Why? Because gas prices are likely to rise in the Permian once greater takeaway capacity and falling production relieves the supply glut, Lewis explained. The 2021 forward curve, now reflecting gas prices 45¢-90¢ per million Btu below Henry Hub, would make paying the 50¢-55¢ tariff on the new takeaway capacity worthwhile.
But it’s likely that the Waha/Henry Hub differential will tighten significantly, to 30¢-40¢, at which point shippers would be under water paying the full tariff.
Last week’s price action showed just how volatile Waha prices can be when it comes to pipeline constraints, trading as low as negative $10/MMBtu on Monday, only to test 11-week highs at $1.30/MMBtu by the end of the week, according to Energy Intelligence data.

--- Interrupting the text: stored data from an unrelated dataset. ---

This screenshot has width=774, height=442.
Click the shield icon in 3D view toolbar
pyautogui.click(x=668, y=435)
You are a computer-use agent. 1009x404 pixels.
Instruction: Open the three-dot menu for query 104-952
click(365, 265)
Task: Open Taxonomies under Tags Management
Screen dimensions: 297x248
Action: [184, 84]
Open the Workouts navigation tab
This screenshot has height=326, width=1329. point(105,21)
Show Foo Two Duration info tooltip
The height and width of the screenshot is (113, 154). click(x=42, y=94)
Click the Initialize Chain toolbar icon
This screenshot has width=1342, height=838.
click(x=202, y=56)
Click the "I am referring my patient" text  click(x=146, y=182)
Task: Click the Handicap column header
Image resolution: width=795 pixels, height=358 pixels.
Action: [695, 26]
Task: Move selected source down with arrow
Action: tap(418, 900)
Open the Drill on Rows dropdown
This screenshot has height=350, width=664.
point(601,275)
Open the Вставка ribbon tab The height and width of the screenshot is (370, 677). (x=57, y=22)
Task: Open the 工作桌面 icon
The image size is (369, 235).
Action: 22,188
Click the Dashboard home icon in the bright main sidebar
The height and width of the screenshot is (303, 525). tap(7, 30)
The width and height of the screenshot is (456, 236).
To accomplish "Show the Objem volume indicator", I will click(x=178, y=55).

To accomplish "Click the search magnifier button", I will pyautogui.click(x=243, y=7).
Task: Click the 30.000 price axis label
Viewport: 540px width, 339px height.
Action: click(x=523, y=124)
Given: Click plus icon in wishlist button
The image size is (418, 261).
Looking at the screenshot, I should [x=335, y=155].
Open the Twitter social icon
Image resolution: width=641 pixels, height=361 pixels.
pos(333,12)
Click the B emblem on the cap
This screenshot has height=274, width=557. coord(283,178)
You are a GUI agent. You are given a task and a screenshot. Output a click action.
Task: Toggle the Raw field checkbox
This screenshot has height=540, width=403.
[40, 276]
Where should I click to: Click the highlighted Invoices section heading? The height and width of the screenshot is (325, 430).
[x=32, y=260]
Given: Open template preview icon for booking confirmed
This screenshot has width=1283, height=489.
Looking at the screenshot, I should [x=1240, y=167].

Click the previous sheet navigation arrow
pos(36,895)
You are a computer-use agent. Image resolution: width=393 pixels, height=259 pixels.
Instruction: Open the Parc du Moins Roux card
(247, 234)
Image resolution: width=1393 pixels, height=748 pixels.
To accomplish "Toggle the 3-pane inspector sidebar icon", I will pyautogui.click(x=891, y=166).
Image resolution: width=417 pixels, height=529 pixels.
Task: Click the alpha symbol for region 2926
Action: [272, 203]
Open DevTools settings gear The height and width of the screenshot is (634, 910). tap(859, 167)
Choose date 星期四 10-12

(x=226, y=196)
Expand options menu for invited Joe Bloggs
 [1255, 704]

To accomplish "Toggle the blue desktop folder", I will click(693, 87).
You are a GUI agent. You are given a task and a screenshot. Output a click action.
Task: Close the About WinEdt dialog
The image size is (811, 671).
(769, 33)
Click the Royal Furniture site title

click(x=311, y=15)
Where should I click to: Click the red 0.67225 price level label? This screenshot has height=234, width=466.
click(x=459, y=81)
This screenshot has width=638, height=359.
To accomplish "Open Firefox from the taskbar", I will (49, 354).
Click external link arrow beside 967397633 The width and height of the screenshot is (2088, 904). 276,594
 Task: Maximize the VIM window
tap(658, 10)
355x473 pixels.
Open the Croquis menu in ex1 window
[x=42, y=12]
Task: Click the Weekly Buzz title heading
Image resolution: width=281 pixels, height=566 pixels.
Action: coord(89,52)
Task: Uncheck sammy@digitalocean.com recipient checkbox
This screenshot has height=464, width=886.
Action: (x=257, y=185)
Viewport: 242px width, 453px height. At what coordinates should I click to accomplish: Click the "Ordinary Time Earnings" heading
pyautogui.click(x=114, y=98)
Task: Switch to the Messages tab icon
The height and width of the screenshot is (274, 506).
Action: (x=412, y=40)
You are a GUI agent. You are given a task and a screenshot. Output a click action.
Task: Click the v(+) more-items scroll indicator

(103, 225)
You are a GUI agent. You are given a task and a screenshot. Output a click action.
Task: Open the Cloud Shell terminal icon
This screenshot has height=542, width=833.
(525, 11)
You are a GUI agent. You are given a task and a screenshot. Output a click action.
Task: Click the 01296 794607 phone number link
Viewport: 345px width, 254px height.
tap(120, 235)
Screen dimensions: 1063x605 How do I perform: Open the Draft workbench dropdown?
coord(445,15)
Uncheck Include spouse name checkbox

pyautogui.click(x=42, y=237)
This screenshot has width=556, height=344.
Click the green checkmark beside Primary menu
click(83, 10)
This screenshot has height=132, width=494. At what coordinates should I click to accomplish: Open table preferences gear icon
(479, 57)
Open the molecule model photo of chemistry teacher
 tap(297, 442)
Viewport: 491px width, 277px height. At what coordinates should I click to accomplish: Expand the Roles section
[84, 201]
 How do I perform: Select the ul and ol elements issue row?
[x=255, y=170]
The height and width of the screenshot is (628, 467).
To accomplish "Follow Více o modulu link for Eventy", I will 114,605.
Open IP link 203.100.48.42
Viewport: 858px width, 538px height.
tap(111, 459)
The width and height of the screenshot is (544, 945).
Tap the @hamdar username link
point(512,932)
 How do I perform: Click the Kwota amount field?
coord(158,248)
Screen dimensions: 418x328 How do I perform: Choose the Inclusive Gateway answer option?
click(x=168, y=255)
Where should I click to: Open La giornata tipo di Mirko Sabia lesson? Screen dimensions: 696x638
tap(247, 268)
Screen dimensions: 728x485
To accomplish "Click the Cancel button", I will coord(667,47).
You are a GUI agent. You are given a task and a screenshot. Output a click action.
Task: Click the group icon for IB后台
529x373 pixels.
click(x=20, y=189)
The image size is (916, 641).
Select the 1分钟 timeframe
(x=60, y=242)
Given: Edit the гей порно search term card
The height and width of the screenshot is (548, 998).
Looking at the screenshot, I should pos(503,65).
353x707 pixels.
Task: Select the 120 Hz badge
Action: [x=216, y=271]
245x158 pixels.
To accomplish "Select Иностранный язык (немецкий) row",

While acknowledging the expected plunge in gas output and the suits against PHP, Kinder Morgan CEO Stephen Kean made clear on the company’s first-quarter earnings call last week that “it’s not stopping us from continuing our construction at this point” — at least on rights-of-way not impacted by the dispute. And he was equally unconcerned about revenues if the pipeline were to run light.
“The good thing for Kinder Morgan is both of its pipelines are underpinned by 10-year take-or-pay contracts, so they are covered provided no one goes bankrupt,” Lewis said.
Even if Permian oil drillers are forced by the Texas Railroad Commission to shut in production, the loss of associated gas volumes on its pipes would not hurt Kinder Morgan’s bottom line, Kean said on the call.
“Force majeure events do not excuse obligation to pay,” Kean said, “at least when it comes to our transportation tariffs, we
think we’re fairly well insulated there.”
However, Kinder Morgan’s planned 2 Bcf/d Permian Pass Pipeline, which has few if any shippers on board, will likely never be sanctioned, an eventuality the firm hinted at in its fourth-quarter earnings call (NGW Mar.9’20). Permian Pass wasn’t even mentioned in last week’s call.
Where financial stress for Kinder Morgan on the gas side may come with the loss of gathering and processing (G&P) fees that are paid as they are incurred. And with uncertainty how this and other factors might play out, founder and executive board chairman Richard Kinder said the firm is increasing its dividend by 5% to $1.05 a share rather than the planned 25% increase “to preserve flexibility and balance sheet capacity.”
Kinder Morgan is also reducing its capital budget by $460 million, with much of the reduction in “either removed or deferred G&P investments,” Kean said, indicating the firm is bracing for reduced volumes of gas and other product.
However, declining gas revenues can be met by a “pivot to dry gas plays,” Kean said. “We do have that ability. If you think about our assets, our natural gas assets, we serve dry gas plays like the Marcellus/Utica from a transmission standpoint and storage standpoint with our Tennessee Gas Pipeline system. We serve the Haynesville.”
“And we’ve got plenty of room to grow to the extent the dry gas market — or to the extent that the gas market comes back into balance with the reliance less on associated gas volumes and more on dry gas volume.”